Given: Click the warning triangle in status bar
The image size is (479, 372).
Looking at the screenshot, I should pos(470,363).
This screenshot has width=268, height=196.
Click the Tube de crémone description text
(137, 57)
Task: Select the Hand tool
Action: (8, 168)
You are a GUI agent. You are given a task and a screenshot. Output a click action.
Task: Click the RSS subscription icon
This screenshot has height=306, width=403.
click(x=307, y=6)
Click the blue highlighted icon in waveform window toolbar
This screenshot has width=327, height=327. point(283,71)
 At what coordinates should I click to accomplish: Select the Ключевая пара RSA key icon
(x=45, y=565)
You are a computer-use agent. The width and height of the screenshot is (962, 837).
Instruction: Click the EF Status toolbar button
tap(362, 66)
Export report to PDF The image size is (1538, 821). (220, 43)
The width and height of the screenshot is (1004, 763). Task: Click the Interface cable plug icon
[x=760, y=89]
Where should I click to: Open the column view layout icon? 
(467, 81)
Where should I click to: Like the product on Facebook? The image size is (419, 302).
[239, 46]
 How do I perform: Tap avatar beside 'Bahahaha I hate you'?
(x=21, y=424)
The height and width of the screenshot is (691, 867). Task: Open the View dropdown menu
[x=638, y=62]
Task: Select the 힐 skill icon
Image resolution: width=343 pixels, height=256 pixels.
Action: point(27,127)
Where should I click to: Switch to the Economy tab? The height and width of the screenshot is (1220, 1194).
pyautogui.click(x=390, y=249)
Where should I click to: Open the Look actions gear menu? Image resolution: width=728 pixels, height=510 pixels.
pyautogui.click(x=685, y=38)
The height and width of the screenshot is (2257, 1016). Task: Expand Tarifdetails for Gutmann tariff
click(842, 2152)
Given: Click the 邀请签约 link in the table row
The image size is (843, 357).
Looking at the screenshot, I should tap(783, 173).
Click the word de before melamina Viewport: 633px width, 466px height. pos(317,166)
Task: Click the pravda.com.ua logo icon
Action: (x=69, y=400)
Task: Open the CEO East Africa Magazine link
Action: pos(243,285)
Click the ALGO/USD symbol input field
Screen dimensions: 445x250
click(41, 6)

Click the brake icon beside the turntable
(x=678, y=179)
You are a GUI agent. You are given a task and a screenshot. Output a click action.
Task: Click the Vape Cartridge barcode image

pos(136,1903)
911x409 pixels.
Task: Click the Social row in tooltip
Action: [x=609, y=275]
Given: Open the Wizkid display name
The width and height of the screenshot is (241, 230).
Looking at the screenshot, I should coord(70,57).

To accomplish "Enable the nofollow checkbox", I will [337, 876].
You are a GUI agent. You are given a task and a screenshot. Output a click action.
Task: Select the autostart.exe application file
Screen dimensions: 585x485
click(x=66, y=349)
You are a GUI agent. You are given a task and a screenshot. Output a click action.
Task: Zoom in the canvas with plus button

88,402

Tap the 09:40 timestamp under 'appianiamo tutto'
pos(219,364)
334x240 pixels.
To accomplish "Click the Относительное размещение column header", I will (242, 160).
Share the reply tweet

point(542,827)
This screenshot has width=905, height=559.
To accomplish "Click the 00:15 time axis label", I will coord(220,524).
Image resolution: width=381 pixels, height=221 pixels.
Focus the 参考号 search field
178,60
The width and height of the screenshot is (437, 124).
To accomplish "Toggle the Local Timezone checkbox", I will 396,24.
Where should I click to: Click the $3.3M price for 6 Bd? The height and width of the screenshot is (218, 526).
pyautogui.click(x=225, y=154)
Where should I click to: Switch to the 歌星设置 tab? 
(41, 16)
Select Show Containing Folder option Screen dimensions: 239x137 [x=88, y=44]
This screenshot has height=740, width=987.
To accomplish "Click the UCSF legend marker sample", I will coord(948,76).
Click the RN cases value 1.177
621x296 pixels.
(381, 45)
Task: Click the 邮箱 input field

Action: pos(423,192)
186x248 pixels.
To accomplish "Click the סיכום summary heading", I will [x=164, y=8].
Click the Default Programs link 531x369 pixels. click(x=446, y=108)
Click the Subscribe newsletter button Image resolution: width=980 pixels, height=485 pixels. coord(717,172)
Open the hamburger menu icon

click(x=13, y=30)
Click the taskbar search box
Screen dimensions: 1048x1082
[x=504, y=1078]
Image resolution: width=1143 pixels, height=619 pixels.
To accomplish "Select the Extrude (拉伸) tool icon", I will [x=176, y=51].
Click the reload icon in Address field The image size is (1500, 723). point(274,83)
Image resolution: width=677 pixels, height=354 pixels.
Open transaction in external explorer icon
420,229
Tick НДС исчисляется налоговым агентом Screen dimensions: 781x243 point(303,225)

__Description of the task__
Each line in the entries above that includes the string "checkbox" should be extracted.

__The completed task__
To accomplish "Enable the nofollow checkbox", I will [337, 876].
To accomplish "Toggle the Local Timezone checkbox", I will 396,24.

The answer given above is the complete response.